Short exercise =
Put the records below into a Markdown table with two columns, Row and Record line: one numbered row per line, skipping blank lines.

** Start Records for processing **

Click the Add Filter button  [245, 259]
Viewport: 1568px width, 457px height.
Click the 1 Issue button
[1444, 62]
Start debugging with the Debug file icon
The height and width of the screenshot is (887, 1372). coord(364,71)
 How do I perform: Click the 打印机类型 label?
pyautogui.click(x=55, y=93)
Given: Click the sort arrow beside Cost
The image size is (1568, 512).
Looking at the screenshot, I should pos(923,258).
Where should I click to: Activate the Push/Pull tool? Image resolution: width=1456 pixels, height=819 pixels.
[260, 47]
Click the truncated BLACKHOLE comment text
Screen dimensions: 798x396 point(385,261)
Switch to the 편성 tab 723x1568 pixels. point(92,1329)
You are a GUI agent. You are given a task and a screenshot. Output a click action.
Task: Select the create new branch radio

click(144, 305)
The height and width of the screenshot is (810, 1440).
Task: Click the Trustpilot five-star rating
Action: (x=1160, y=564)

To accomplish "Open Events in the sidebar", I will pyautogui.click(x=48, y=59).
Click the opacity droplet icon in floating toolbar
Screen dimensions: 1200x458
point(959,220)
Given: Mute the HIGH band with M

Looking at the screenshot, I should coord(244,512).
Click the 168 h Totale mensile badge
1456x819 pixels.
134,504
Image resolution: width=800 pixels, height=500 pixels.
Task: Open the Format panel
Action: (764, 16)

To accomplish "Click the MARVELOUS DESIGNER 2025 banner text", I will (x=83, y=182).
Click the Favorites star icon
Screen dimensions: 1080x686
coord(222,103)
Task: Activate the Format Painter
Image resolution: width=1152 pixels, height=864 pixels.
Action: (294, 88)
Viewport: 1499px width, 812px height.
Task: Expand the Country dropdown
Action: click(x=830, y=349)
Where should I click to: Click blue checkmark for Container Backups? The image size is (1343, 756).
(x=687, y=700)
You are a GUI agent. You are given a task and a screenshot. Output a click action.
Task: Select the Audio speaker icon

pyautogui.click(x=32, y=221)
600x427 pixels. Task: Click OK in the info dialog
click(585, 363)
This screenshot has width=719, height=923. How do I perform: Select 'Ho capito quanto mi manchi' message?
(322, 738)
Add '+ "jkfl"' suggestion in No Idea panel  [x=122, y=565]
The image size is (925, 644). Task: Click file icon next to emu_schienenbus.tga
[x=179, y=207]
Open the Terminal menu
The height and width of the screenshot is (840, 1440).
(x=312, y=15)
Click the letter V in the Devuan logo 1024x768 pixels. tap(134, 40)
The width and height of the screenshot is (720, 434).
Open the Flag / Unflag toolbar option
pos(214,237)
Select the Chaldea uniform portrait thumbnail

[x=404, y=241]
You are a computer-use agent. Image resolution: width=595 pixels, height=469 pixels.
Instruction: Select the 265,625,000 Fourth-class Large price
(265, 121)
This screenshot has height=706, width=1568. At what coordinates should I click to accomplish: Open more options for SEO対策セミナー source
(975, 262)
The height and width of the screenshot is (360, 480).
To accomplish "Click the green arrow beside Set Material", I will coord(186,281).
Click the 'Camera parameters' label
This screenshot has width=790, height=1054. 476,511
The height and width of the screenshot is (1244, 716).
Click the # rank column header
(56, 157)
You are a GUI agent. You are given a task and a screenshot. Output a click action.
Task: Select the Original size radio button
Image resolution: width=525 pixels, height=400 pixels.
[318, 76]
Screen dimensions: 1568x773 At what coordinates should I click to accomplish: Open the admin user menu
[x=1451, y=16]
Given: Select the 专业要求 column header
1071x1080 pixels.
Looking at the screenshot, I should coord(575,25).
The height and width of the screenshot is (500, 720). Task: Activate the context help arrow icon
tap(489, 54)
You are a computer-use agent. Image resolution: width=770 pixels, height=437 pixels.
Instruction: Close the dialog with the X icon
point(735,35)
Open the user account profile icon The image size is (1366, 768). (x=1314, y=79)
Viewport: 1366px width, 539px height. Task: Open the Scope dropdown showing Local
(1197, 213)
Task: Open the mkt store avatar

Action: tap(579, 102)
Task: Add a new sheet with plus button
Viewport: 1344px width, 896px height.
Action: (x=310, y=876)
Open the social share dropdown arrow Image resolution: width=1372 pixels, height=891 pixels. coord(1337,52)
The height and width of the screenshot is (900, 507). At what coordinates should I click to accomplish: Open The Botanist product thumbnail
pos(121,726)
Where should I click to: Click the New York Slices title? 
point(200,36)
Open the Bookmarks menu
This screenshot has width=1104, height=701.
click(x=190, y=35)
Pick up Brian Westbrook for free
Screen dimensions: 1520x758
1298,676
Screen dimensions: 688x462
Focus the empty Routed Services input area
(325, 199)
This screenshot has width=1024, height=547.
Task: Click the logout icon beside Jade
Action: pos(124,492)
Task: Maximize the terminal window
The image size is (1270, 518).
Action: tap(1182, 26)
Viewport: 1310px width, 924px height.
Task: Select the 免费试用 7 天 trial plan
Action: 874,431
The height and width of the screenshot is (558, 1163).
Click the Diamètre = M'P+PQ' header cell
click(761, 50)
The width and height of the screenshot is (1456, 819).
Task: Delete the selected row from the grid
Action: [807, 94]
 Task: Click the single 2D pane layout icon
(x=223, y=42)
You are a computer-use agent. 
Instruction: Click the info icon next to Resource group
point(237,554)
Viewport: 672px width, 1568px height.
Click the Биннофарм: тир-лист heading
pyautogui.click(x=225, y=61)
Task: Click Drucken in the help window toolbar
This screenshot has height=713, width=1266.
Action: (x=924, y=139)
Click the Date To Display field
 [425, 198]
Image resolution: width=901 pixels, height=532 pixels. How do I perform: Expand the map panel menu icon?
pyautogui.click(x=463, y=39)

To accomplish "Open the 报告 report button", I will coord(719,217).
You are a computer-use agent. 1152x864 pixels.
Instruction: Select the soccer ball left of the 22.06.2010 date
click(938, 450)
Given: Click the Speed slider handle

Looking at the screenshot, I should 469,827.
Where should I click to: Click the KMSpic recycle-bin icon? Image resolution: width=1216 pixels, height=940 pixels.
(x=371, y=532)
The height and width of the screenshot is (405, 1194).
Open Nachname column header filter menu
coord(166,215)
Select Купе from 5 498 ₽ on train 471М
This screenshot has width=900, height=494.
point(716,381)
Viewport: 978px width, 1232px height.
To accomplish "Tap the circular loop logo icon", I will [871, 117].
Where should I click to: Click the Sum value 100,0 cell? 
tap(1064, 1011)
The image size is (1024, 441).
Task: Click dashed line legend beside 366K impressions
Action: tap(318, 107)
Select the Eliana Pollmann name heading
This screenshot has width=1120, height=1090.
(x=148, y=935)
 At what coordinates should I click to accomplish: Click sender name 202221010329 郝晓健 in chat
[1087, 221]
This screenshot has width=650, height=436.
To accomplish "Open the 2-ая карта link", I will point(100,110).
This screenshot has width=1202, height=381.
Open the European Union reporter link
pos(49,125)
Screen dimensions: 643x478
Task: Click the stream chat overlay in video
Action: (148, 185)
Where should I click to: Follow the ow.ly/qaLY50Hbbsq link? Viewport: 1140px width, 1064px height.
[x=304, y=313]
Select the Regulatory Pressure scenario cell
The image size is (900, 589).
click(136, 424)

** End Records for processing **

Correct answer =
| Row | Record line |
|---|---|
| 1 | Click the Add Filter button  [245, 259] |
| 2 | Viewport: 1568px width, 457px height. |
| 3 | Click the 1 Issue button |
| 4 | [1444, 62] |
| 5 | Start debugging with the Debug file icon |
| 6 | The height and width of the screenshot is (887, 1372). coord(364,71) |
| 7 |  How do I perform: Click the 打印机类型 label? |
| 8 | pyautogui.click(x=55, y=93) |
| 9 | Given: Click the sort arrow beside Cost |
| 10 | The image size is (1568, 512). |
| 11 | Looking at the screenshot, I should pos(923,258). |
| 12 | Where should I click to: Activate the Push/Pull tool? Image resolution: width=1456 pixels, height=819 pixels. |
| 13 | [260, 47] |
| 14 | Click the truncated BLACKHOLE comment text |
| 15 | Screen dimensions: 798x396 point(385,261) |
| 16 | Switch to the 편성 tab 723x1568 pixels. point(92,1329) |
| 17 | You are a GUI agent. You are given a task and a screenshot. Output a click action. |
| 18 | Task: Select the create new branch radio |
| 19 | click(144, 305) |
| 20 | The height and width of the screenshot is (810, 1440). |
| 21 | Task: Click the Trustpilot five-star rating |
| 22 | Action: (x=1160, y=564) |
| 23 | To accomplish "Open Events in the sidebar", I will pyautogui.click(x=48, y=59). |
| 24 | Click the opacity droplet icon in floating toolbar |
| 25 | Screen dimensions: 1200x458 |
| 26 | point(959,220) |
| 27 | Given: Mute the HIGH band with M |
| 28 | Looking at the screenshot, I should coord(244,512). |
| 29 | Click the 168 h Totale mensile badge |
| 30 | 1456x819 pixels. |
| 31 | 134,504 |
| 32 | Image resolution: width=800 pixels, height=500 pixels. |
| 33 | Task: Open the Format panel |
| 34 | Action: (764, 16) |
| 35 | To accomplish "Click the MARVELOUS DESIGNER 2025 banner text", I will (x=83, y=182). |
| 36 | Click the Favorites star icon |
| 37 | Screen dimensions: 1080x686 |
| 38 | coord(222,103) |
| 39 | Task: Activate the Format Painter |
| 40 | Image resolution: width=1152 pixels, height=864 pixels. |
| 41 | Action: (294, 88) |
| 42 | Viewport: 1499px width, 812px height. |
| 43 | Task: Expand the Country dropdown |
| 44 | Action: click(x=830, y=349) |
| 45 | Where should I click to: Click blue checkmark for Container Backups? The image size is (1343, 756). |
| 46 | (x=687, y=700) |
| 47 | You are a GUI agent. You are given a task and a screenshot. Output a click action. |
| 48 | Task: Select the Audio speaker icon |
| 49 | pyautogui.click(x=32, y=221) |
| 50 | 600x427 pixels. Task: Click OK in the info dialog |
| 51 | click(585, 363) |
| 52 | This screenshot has width=719, height=923. How do I perform: Select 'Ho capito quanto mi manchi' message? |
| 53 | (322, 738) |
| 54 | Add '+ "jkfl"' suggestion in No Idea panel  [x=122, y=565] |
| 55 | The image size is (925, 644). Task: Click file icon next to emu_schienenbus.tga |
| 56 | [x=179, y=207] |
| 57 | Open the Terminal menu |
| 58 | The height and width of the screenshot is (840, 1440). |
| 59 | (x=312, y=15) |
| 60 | Click the letter V in the Devuan logo 1024x768 pixels. tap(134, 40) |
| 61 | The width and height of the screenshot is (720, 434). |
| 62 | Open the Flag / Unflag toolbar option |
| 63 | pos(214,237) |
| 64 | Select the Chaldea uniform portrait thumbnail |
| 65 | [x=404, y=241] |
| 66 | You are a computer-use agent. Image resolution: width=595 pixels, height=469 pixels. |
| 67 | Instruction: Select the 265,625,000 Fourth-class Large price |
| 68 | (265, 121) |
| 69 | This screenshot has height=706, width=1568. At what coordinates should I click to accomplish: Open more options for SEO対策セミナー source |
| 70 | (975, 262) |
| 71 | The height and width of the screenshot is (360, 480). |
| 72 | To accomplish "Click the green arrow beside Set Material", I will coord(186,281). |
| 73 | Click the 'Camera parameters' label |
| 74 | This screenshot has width=790, height=1054. 476,511 |
| 75 | The height and width of the screenshot is (1244, 716). |
| 76 | Click the # rank column header |
| 77 | (56, 157) |
| 78 | You are a GUI agent. You are given a task and a screenshot. Output a click action. |
| 79 | Task: Select the Original size radio button |
| 80 | Image resolution: width=525 pixels, height=400 pixels. |
| 81 | [318, 76] |
| 82 | Screen dimensions: 1568x773 At what coordinates should I click to accomplish: Open the admin user menu |
| 83 | [x=1451, y=16] |
| 84 | Given: Select the 专业要求 column header |
| 85 | 1071x1080 pixels. |
| 86 | Looking at the screenshot, I should coord(575,25). |
| 87 | The height and width of the screenshot is (500, 720). Task: Activate the context help arrow icon |
| 88 | tap(489, 54) |
| 89 | You are a computer-use agent. Image resolution: width=770 pixels, height=437 pixels. |
| 90 | Instruction: Close the dialog with the X icon |
| 91 | point(735,35) |
| 92 | Open the user account profile icon The image size is (1366, 768). (x=1314, y=79) |
| 93 | Viewport: 1366px width, 539px height. Task: Open the Scope dropdown showing Local |
| 94 | (1197, 213) |
| 95 | Task: Open the mkt store avatar |
| 96 | Action: tap(579, 102) |
| 97 | Task: Add a new sheet with plus button |
| 98 | Viewport: 1344px width, 896px height. |
| 99 | Action: (x=310, y=876) |
| 100 | Open the social share dropdown arrow Image resolution: width=1372 pixels, height=891 pixels. coord(1337,52) |
| 101 | The height and width of the screenshot is (900, 507). At what coordinates should I click to accomplish: Open The Botanist product thumbnail |
| 102 | pos(121,726) |
| 103 | Where should I click to: Click the New York Slices title?  |
| 104 | point(200,36) |
| 105 | Open the Bookmarks menu |
| 106 | This screenshot has width=1104, height=701. |
| 107 | click(x=190, y=35) |
| 108 | Pick up Brian Westbrook for free |
| 109 | Screen dimensions: 1520x758 |
| 110 | 1298,676 |
| 111 | Screen dimensions: 688x462 |
| 112 | Focus the empty Routed Services input area |
| 113 | (325, 199) |
| 114 | This screenshot has width=1024, height=547. |
| 115 | Task: Click the logout icon beside Jade |
| 116 | Action: pos(124,492) |
| 117 | Task: Maximize the terminal window |
| 118 | The image size is (1270, 518). |
| 119 | Action: tap(1182, 26) |
| 120 | Viewport: 1310px width, 924px height. |
| 121 | Task: Select the 免费试用 7 天 trial plan |
| 122 | Action: 874,431 |
| 123 | The height and width of the screenshot is (558, 1163). |
| 124 | Click the Diamètre = M'P+PQ' header cell |
| 125 | click(761, 50) |
| 126 | The width and height of the screenshot is (1456, 819). |
| 127 | Task: Delete the selected row from the grid |
| 128 | Action: [807, 94] |
| 129 |  Task: Click the single 2D pane layout icon |
| 130 | (x=223, y=42) |
| 131 | You are a computer-use agent.  |
| 132 | Instruction: Click the info icon next to Resource group |
| 133 | point(237,554) |
| 134 | Viewport: 672px width, 1568px height. |
| 135 | Click the Биннофарм: тир-лист heading |
| 136 | pyautogui.click(x=225, y=61) |
| 137 | Task: Click Drucken in the help window toolbar |
| 138 | This screenshot has height=713, width=1266. |
| 139 | Action: (x=924, y=139) |
| 140 | Click the Date To Display field |
| 141 |  [425, 198] |
| 142 | Image resolution: width=901 pixels, height=532 pixels. How do I perform: Expand the map panel menu icon? |
| 143 | pyautogui.click(x=463, y=39) |
| 144 | To accomplish "Open the 报告 report button", I will coord(719,217). |
| 145 | You are a computer-use agent. 1152x864 pixels. |
| 146 | Instruction: Select the soccer ball left of the 22.06.2010 date |
| 147 | click(938, 450) |
| 148 | Given: Click the Speed slider handle |
| 149 | Looking at the screenshot, I should 469,827. |
| 150 | Where should I click to: Click the KMSpic recycle-bin icon? Image resolution: width=1216 pixels, height=940 pixels. |
| 151 | (x=371, y=532) |
| 152 | The height and width of the screenshot is (405, 1194). |
| 153 | Open Nachname column header filter menu |
| 154 | coord(166,215) |
| 155 | Select Купе from 5 498 ₽ on train 471М |
| 156 | This screenshot has width=900, height=494. |
| 157 | point(716,381) |
| 158 | Viewport: 978px width, 1232px height. |
| 159 | To accomplish "Tap the circular loop logo icon", I will [871, 117]. |
| 160 | Where should I click to: Click the Sum value 100,0 cell?  |
| 161 | tap(1064, 1011) |
| 162 | The image size is (1024, 441). |
| 163 | Task: Click dashed line legend beside 366K impressions |
| 164 | Action: tap(318, 107) |
| 165 | Select the Eliana Pollmann name heading |
| 166 | This screenshot has width=1120, height=1090. |
| 167 | (x=148, y=935) |
| 168 |  At what coordinates should I click to accomplish: Click sender name 202221010329 郝晓健 in chat |
| 169 | [1087, 221] |
| 170 | This screenshot has width=650, height=436. |
| 171 | To accomplish "Open the 2-ая карта link", I will point(100,110). |
| 172 | This screenshot has width=1202, height=381. |
| 173 | Open the European Union reporter link |
| 174 | pos(49,125) |
| 175 | Screen dimensions: 643x478 |
| 176 | Task: Click the stream chat overlay in video |
| 177 | Action: (148, 185) |
| 178 | Where should I click to: Follow the ow.ly/qaLY50Hbbsq link? Viewport: 1140px width, 1064px height. |
| 179 | [x=304, y=313] |
| 180 | Select the Regulatory Pressure scenario cell |
| 181 | The image size is (900, 589). |
| 182 | click(136, 424) |